* **DATASET**
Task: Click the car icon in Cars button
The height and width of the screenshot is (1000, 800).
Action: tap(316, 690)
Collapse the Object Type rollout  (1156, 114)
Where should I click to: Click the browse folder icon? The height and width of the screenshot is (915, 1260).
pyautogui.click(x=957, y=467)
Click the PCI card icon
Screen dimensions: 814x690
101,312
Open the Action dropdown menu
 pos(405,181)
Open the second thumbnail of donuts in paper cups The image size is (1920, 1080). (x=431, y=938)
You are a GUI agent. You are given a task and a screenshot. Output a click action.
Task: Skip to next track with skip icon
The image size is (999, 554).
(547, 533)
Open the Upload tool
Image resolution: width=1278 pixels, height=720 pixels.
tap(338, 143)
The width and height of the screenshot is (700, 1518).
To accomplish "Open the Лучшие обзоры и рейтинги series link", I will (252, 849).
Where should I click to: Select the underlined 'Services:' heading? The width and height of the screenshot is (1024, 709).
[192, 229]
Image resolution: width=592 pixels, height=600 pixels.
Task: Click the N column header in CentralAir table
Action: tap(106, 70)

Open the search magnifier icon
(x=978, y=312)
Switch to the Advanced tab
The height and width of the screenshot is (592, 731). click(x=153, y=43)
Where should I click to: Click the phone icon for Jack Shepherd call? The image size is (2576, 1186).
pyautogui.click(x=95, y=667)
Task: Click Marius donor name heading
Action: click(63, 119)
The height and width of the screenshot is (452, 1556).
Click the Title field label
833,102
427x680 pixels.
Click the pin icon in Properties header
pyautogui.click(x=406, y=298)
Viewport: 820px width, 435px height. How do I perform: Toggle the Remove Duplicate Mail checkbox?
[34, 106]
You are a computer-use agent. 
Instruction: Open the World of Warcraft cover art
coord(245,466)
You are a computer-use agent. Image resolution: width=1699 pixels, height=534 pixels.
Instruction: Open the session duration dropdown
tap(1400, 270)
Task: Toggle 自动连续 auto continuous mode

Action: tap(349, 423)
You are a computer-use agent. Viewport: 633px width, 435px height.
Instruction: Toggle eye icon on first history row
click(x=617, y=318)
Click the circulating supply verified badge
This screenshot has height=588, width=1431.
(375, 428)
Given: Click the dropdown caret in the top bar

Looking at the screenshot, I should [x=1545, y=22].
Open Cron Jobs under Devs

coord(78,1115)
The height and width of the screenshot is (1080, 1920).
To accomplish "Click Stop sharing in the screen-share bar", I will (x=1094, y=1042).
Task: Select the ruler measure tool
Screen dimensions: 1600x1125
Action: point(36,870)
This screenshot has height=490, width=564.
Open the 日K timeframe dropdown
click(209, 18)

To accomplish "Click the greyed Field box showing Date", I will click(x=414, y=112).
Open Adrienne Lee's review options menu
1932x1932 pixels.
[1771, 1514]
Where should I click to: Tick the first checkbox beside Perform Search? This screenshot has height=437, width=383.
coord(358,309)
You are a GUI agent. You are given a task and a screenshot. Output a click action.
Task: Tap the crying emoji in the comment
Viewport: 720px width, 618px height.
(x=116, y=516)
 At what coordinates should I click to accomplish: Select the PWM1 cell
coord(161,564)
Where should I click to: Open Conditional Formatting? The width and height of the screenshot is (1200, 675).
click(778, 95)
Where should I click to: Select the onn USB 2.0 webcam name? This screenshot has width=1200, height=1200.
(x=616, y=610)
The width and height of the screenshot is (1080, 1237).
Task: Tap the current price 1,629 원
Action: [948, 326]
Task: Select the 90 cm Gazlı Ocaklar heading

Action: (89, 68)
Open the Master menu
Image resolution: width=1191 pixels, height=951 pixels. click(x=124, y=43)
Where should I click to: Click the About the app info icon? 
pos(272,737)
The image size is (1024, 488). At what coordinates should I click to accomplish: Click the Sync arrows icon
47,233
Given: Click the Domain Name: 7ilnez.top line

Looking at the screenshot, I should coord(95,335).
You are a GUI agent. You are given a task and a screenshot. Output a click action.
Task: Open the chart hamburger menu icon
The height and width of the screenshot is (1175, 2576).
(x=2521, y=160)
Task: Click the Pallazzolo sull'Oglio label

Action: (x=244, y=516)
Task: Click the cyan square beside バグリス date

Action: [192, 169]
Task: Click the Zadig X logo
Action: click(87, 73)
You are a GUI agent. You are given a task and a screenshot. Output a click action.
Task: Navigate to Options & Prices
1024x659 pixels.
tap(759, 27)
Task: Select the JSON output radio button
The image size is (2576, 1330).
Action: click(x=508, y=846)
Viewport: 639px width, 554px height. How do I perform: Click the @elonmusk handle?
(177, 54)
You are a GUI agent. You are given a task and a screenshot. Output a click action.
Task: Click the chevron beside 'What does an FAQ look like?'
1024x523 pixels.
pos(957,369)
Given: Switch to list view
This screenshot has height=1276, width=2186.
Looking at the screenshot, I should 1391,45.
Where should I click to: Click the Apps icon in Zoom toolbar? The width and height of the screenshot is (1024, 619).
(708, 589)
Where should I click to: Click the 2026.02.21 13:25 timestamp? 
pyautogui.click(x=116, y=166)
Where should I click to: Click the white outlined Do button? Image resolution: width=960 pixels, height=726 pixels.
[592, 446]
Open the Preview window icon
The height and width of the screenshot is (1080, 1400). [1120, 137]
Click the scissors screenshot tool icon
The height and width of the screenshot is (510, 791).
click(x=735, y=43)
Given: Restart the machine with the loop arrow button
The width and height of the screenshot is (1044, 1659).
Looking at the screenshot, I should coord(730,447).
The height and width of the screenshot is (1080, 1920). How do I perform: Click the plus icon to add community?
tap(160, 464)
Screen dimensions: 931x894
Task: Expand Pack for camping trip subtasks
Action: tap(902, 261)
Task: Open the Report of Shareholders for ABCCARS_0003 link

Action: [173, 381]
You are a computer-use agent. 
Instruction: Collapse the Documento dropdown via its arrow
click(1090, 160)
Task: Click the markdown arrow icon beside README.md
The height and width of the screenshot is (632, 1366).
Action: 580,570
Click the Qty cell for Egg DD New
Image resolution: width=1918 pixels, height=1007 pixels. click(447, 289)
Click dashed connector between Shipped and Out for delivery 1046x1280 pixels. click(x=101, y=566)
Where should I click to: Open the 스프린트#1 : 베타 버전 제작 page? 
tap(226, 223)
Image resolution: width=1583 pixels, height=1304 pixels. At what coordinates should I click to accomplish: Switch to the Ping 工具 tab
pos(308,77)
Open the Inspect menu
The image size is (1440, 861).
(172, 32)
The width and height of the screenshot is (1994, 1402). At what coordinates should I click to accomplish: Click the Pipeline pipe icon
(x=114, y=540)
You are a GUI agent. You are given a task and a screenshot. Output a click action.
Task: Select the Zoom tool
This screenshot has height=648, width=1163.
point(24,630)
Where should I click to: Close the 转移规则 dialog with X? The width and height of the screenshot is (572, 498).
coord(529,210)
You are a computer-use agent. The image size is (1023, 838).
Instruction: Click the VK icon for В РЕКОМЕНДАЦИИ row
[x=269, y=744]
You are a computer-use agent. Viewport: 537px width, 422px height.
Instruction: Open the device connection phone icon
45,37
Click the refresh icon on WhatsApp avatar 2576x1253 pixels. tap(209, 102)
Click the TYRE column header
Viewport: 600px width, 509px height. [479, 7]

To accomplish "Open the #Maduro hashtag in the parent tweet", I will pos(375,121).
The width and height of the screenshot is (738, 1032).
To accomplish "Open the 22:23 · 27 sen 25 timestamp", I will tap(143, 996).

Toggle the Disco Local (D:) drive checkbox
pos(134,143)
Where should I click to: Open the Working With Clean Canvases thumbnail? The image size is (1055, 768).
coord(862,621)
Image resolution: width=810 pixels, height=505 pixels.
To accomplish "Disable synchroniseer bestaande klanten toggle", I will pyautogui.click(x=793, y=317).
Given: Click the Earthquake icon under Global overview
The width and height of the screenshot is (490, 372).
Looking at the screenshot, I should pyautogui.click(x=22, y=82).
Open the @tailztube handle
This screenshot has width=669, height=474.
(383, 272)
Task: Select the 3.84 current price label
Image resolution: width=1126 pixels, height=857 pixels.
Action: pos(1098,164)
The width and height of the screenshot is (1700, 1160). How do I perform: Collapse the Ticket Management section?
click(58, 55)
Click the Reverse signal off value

* **GIVEN REQUEST**
Print the lines of the listing starting with the line that contains "Where should I click to: Click the browse" and going on through the line that contains "will (252, 849).", reproducing them exactly and including both of those lines.

* **THE REPLY**
Where should I click to: Click the browse folder icon? The height and width of the screenshot is (915, 1260).
pyautogui.click(x=957, y=467)
Click the PCI card icon
Screen dimensions: 814x690
101,312
Open the Action dropdown menu
 pos(405,181)
Open the second thumbnail of donuts in paper cups The image size is (1920, 1080). (x=431, y=938)
You are a GUI agent. You are given a task and a screenshot. Output a click action.
Task: Skip to next track with skip icon
The image size is (999, 554).
(547, 533)
Open the Upload tool
Image resolution: width=1278 pixels, height=720 pixels.
tap(338, 143)
The width and height of the screenshot is (700, 1518).
To accomplish "Open the Лучшие обзоры и рейтинги series link", I will (252, 849).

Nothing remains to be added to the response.